We’ve all heard the stereotype: South Campus students are formulaic, mechanical and unappreciative of creativity. And North Campus students? Well, they’re apparently the opposite, but might have a harder time finding employment when they graduate.
As much as the UCLA Memes for Sick AF Tweens would have us think, however, creativity isn’t just necessary for those north of Franz Hall.
Even outside UCLA, creativity is not what comes to mind when people think of science, math and engineering. A paper from the 2015 International Conference on Interactive Collaborative Learning argued that the amount of creativity it takes to perform tasks within science, technology, engineering and mathematics domains is often overlooked, both in terms of how people see the majors and the curricula themselves.
This one-dimensional portrayal of STEM can be misleading to students and make them feel as if they have to choose between scientific thinking or creative expression.
That might be a contributing factor to why fewer students choose STEM as their field of study. While the number of students studying STEM nationwide has gone up, the U.S. will still need approximately one million more STEM professionals than what it is set to produce in the next decade to retain its current standing in the sciences.
Attracting students to STEM isn’t the only problem – keeping them there proves to be just as much of a challenge. Roughly 40 percent of students who intend to study STEM end up switching majors or dropping out entirely, according to the New York Times.
One contributing factor is that STEM students don’t have a chance to be creative in much of the coursework they take during their first year of school. Additionally, most students don’t get into research labs until after their first year or so, providing little perspective to help them imagine the possibilities of what they could do in STEM.
So it’s not hard to imagine why students often get disengaged with STEM. From the seemingly endless foundational coursework to the comparatively unforgiving grading scales, students are left to wonder: Will it ever get better than chemistry problem sets?
Emphasizing the creative payoff earlier on might help combat this disillusionment and keep more students in STEM long enough to see their first upper-division courses. UCLA’s STEM departments can do this by informing students of their options to take courses outside of the STEM curriculum and advertising courses that are designed to be more creative in nature, such as programming courses and labs – and they can promote this starting as early as New Student Orientation.
Fields such as computer science demonstrate the need for abundant creativity. Just as no two people construct a sentence in the same way, no two people’s code look alike. Students use different logic and methods to get to the same place, just like students responding to the same writing prompt will have great variation in their essays. Computer science students are well-equipped for tech startups, which require creativity and put their coding skills to the test.
And it’s not just computer science. Gerardo Franco, a class of 2018 mechanical engineering graduate student who loved painting and drawing before he went into engineering, said having vision is important. Franco added vision was the common ground for him between art and engineering.
“In engineering you need to have a good understanding of 3D perspective,” he said. “So in my CAD classes, which is 3D modeling on the computer, I was killing it because of my art background.”
In fact, students who are both creative and in STEM are stronger in their studies and work.
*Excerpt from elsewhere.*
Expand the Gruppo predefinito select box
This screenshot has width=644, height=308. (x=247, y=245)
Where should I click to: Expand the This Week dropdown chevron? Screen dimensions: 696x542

Problem-solving is cited as the most important skill required by employers, and 58 percent of employers believe creativity skills will become more important in the next three years.
The creativity is there at UCLA, but students would not know it from the undergraduate sections of STEM departments’ websites, which tend to just list major requirements and brief descriptions of courses with little mention of the creative aspects of the field.
Add to that the notoriously brutal nature of some South Campus classes, and it’s no surprise that students tend to think the STEM life means a life spent in a cubicle.
It’s clear that the divide between the humanities and the sciences may permeate deeper into students’ lives than what meets the eye. If UCLA wants to produce more STEM graduates and well-rounded individuals, it should promote the innovation and experimentation involved with STEM and give students an incentive to stick it out through the dizzying, calculations-heavy introductory courses. Departments and professors alike can do STEM justice by encouraging the creative aspects involved, via project-based curricula, labs and interdisciplinary courses.
And while some STEM majors at UCLA even allow the option for students to incorporate the humanities as part of their requirements, this option is not well advertised. A handful of STEM majors, such as cognitive science, human biology and society, and psychobiology, provide the option for some humanities-based requirements, allowing students to design a cross-campus curriculum within their own major. But with little promotion and mention of interdisciplinary courses outside of a buried link on a specific department’s website, many students are unaware of the breadth of courses they can take in STEM, misleading them into thinking the field confines them to the South Campus stereotype.
Maybe it is easy to believe the stereotype of the unimaginative scientists because we are used to seeing the finished products of technology – our iPhones, Bird scooters and solar umbrellas – but not the work that went into them.
Innovation starts with a creative vision. It’s about time those saying otherwise learn to think outside the box themselves.